Performing the Past
In conversation with artists Alicia Grullón, Andrea Ray, Dread Scott, and Mark Tribe about reenactment and performance.
Exhibition: An Incomplete Hauntingat 601Artspace
Dread Scott Slave Rebellion Reenactment (2019)
Join us for a conversation with artists Alicia Grullon, Andrea Ray, Dread Scott, and Mark Tribe about reenactment and performance. Guided by writer, curator, and scholar Dr. Gervais Marsh, the artists will discuss strategies that bridge history and memory by physically, emotionally, and intellectually recalling the past.
An Incomplete Haunting features Dread Scott’s Slave Rebellion Reenactment (2019), which restaged the 1811 German Coast Uprising, the largest slave rebellion in North America, to examine political power, slavery’s economic foundations, and the pursuit of freedom. Marching through today’s industrialized Orleans Parish, reenactors in period clothing carried flags and weapons that contrasted past resistance with present-day extractive landscapes, linking histories of enslavement to ongoing systems of exploitation. Mark Tribe’s Port Huron Project (2006–2008) series consists of videos documenting reenactments of Vietnam-era speeches by New Left leaders and activists—including Stokely Carmichael, Angela Davis, Howard Zinn, and Cesar Chavez—performed at their original sites. The project connects earlier movements for justice to present-day struggles over war, inequality, and racism.

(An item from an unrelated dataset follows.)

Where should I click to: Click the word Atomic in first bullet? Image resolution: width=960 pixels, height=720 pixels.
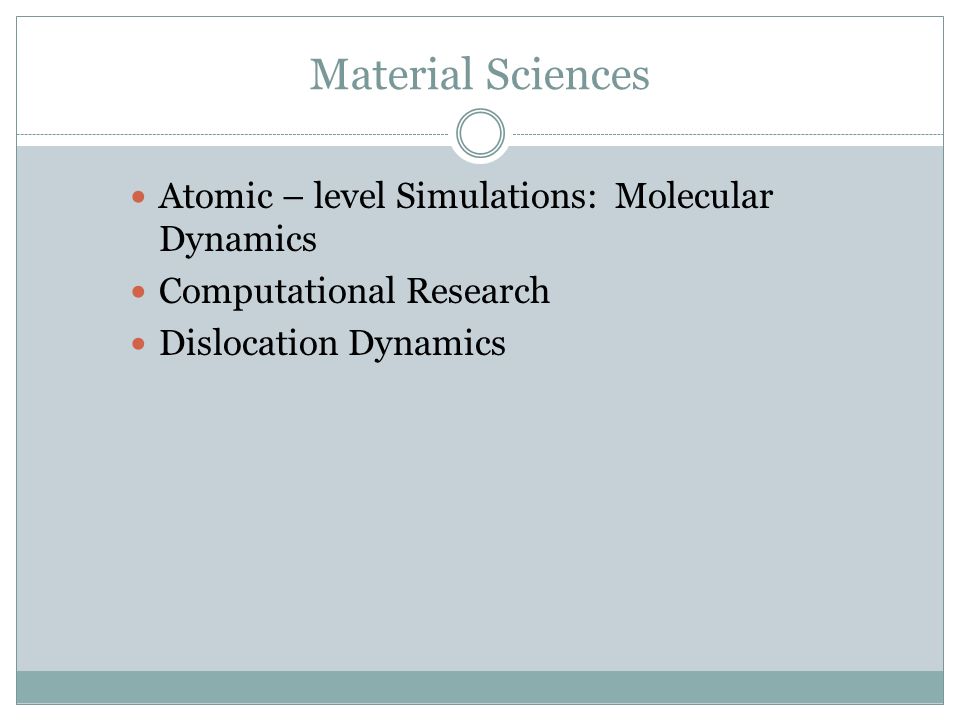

Andrea Ray’s The Sound of Women’s Rights (2020–25) layers audio from archival women’s marches in 1970; self-recorded audio from 2017 protests; recordings of women performing suffrage slogans (wearing Covid-era masks) in Ray’s hometown of Utica, New York; and other archival and online sources, tracing a continuous lineage of activism from the Equal Rights Amendment through the 2017 Women’s March to the present moment. Alicia Grullon’s video works combine reenactment and role-playing to capture collective solidarity during social crises: the then near-total ban on abortion in Texas in 2023; George Floyd’s 2020 murder by a Minneapolis police officer; the exploitation of “essential workers” during the COVID-19 pandemic; and the 2018 death of Jakelin Caal Maquin, a four-year-old Guatemalan girl who died of the flu at a U.S. migrant detention center. Recorded in her home, these videos demonstrate how creative practice can shape the moral and political labor of remembering.